Спящий наконец пробудился. В дверях, слегка покачиваясь, вырос Кормак О'Коннор: смуглая шея с набрякшими венами выступала из ворота грязной рубашки, маленькие глазки блестели.
— Иисусе Христе, Боже правый… У нас, кажется, гости, девочка, а меня не предупредили? Ты доставил удовольствие моей телке, Филим О'Лайам-Роу? Угодить ей трудно, но ядрышко ой какое сладкое, как то многим ведомо… А! — выкрикнул Кормак и направился к женщине, что сидела, выпрямившись, на кровати. — А, на тебе старая ночная сорочка… Ты даже не прибралась, чтобы нас потешить… И где ж твои сокровища, прелестные, белые? — И, нагнувшись, он рывком разодрал на ней сорочку и халат, обнажив грудь.

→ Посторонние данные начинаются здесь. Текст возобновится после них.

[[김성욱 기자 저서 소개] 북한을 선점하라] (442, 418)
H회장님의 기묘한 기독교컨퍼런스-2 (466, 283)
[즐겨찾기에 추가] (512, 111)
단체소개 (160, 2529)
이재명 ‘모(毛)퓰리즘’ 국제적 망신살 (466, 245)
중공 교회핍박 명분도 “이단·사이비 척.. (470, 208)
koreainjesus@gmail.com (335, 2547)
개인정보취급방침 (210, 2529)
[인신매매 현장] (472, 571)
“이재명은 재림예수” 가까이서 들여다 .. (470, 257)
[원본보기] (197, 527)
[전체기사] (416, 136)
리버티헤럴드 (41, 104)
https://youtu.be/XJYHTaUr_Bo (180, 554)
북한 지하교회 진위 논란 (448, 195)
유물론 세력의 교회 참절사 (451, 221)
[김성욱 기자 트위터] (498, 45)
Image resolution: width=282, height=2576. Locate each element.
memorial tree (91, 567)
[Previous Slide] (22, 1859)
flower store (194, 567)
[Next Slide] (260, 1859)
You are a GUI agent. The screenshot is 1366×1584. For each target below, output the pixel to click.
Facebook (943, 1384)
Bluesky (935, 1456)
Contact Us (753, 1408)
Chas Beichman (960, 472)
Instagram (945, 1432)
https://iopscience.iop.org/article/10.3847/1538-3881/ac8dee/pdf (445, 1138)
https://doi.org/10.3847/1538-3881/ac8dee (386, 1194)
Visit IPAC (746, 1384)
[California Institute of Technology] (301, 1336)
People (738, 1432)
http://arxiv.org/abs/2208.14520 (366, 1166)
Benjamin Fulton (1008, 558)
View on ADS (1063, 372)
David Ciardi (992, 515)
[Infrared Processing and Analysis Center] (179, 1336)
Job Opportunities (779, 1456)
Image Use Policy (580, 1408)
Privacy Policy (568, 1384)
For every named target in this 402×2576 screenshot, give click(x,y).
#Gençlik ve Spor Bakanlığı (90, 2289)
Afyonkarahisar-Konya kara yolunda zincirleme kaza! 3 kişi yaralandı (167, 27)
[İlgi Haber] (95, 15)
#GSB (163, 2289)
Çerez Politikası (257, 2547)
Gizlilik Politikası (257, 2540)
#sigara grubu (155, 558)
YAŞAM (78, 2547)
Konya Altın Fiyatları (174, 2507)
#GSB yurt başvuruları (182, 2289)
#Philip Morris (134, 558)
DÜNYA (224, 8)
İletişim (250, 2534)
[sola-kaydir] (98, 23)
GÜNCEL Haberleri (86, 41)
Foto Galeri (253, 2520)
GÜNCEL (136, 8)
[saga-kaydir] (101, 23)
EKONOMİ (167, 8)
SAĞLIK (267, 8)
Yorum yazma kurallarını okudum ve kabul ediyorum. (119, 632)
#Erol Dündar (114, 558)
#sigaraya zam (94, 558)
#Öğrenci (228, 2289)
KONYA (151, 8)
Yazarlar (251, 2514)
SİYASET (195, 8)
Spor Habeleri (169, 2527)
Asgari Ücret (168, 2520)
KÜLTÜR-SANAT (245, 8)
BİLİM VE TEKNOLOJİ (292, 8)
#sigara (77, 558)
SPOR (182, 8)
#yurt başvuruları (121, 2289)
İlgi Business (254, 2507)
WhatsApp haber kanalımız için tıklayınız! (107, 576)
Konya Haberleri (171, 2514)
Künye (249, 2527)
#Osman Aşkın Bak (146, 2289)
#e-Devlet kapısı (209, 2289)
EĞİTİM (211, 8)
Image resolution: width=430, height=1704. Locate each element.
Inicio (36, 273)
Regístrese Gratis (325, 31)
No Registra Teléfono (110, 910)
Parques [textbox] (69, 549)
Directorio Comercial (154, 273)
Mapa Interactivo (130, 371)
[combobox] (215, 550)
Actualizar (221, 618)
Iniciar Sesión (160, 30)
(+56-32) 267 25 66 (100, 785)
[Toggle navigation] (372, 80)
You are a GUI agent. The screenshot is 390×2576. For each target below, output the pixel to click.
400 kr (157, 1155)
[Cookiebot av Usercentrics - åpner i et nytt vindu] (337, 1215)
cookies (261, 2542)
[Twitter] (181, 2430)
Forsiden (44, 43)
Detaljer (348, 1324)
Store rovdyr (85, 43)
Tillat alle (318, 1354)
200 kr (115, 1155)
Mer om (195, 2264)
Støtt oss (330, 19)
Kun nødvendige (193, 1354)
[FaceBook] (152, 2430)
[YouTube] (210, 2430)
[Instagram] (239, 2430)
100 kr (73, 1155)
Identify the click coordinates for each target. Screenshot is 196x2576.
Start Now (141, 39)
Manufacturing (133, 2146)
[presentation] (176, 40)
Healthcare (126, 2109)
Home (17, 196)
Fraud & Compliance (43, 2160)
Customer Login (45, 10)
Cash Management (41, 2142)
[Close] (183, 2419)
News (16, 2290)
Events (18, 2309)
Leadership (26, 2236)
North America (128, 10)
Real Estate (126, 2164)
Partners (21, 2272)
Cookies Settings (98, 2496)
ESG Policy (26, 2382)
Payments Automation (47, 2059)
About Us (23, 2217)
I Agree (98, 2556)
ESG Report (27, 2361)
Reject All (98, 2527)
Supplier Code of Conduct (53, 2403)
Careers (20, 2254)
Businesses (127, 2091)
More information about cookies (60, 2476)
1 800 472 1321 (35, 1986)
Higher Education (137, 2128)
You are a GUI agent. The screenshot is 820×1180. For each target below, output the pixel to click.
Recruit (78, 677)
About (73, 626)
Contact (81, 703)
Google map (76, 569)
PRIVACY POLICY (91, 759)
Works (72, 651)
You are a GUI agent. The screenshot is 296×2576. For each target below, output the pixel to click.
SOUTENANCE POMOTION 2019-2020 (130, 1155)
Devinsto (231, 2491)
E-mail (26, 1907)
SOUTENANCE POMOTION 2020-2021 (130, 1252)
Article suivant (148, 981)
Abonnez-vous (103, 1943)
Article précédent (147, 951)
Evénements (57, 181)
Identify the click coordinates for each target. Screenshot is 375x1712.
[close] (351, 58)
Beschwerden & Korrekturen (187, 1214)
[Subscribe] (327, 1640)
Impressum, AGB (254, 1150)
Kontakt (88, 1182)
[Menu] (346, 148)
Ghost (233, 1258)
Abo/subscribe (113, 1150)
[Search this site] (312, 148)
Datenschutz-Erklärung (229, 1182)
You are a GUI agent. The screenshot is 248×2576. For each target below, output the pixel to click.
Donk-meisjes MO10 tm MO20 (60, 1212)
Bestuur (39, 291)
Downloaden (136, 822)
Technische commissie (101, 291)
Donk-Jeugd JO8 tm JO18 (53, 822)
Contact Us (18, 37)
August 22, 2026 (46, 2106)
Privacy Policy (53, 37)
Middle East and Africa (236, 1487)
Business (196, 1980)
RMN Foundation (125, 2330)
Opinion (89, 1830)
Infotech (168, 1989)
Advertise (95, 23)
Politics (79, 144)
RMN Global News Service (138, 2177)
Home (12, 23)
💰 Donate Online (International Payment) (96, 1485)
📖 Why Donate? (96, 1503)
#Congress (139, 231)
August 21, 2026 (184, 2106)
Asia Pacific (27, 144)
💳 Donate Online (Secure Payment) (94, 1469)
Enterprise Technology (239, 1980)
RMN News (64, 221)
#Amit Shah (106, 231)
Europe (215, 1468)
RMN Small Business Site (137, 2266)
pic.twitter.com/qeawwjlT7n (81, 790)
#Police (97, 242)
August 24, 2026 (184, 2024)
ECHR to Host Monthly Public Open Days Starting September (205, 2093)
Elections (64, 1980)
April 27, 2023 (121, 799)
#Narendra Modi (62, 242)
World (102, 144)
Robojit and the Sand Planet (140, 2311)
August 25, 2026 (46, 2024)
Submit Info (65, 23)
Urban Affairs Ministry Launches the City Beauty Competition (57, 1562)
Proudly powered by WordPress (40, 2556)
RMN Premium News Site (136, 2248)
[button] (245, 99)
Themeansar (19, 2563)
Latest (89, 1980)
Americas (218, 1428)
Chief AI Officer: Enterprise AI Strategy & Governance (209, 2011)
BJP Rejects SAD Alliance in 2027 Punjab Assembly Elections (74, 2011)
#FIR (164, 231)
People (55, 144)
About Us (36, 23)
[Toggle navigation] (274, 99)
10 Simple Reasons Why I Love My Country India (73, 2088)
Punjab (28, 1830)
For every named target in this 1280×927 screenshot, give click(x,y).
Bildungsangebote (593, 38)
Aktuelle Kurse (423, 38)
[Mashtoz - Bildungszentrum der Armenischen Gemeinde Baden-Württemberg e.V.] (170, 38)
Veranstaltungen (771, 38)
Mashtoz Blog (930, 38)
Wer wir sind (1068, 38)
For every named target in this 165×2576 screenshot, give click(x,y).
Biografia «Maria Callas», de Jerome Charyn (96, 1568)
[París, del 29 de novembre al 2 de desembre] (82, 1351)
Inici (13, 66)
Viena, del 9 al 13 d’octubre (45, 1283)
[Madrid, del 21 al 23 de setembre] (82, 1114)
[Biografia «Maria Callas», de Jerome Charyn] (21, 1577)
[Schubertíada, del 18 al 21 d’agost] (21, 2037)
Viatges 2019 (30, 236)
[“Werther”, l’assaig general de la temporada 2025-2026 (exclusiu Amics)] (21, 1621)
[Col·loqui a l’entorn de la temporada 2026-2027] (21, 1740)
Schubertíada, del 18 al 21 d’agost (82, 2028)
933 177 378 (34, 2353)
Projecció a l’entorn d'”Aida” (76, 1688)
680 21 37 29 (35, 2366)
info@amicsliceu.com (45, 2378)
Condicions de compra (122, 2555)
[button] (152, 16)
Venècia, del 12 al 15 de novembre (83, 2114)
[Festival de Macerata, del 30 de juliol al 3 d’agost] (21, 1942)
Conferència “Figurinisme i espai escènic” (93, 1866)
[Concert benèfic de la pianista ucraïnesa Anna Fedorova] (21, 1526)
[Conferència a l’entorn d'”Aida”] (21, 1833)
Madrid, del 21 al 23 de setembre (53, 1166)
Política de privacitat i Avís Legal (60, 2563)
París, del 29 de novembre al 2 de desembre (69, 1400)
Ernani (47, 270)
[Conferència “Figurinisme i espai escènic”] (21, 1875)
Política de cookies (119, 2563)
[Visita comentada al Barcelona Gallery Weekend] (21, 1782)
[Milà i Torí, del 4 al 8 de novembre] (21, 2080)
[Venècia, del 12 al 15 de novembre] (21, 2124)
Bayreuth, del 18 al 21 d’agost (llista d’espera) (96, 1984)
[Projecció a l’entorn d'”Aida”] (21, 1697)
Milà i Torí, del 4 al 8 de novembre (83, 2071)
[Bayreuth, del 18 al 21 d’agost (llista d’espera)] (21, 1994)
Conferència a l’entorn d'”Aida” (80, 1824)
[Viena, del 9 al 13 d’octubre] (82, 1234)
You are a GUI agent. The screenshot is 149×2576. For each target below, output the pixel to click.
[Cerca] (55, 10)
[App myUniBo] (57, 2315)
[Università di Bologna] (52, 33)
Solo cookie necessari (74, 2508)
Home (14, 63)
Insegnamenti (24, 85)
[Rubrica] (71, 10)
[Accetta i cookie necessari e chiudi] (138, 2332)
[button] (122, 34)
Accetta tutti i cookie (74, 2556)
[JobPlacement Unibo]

Она была маленькая и белоснежная, и на тонкой коже виднелись пожелтевшие синяки недельной давности. Зеленоглазое утро — так назвал Уну Лаймонд.
— Красотка! — небрежно бросил Кормак и повернулся. — Женщина… взгляни на его лицо! Я, конечно, проснулся слишком рано! Ты еще не успел снять сливки, принц?.. Я разбудил твой аппетит. — И, переведя взгляд с ошеломленного О'Лайам-Роу на окаменевшее лицо женщины, он разразился смехом.
Уна не пошевелилась, даже когда Кормак запахнул на ней порванную одежду и развалился на стуле у кровати, воздев к потолку взъерошенную бороду и уткнувшись черной головой ей в бедро.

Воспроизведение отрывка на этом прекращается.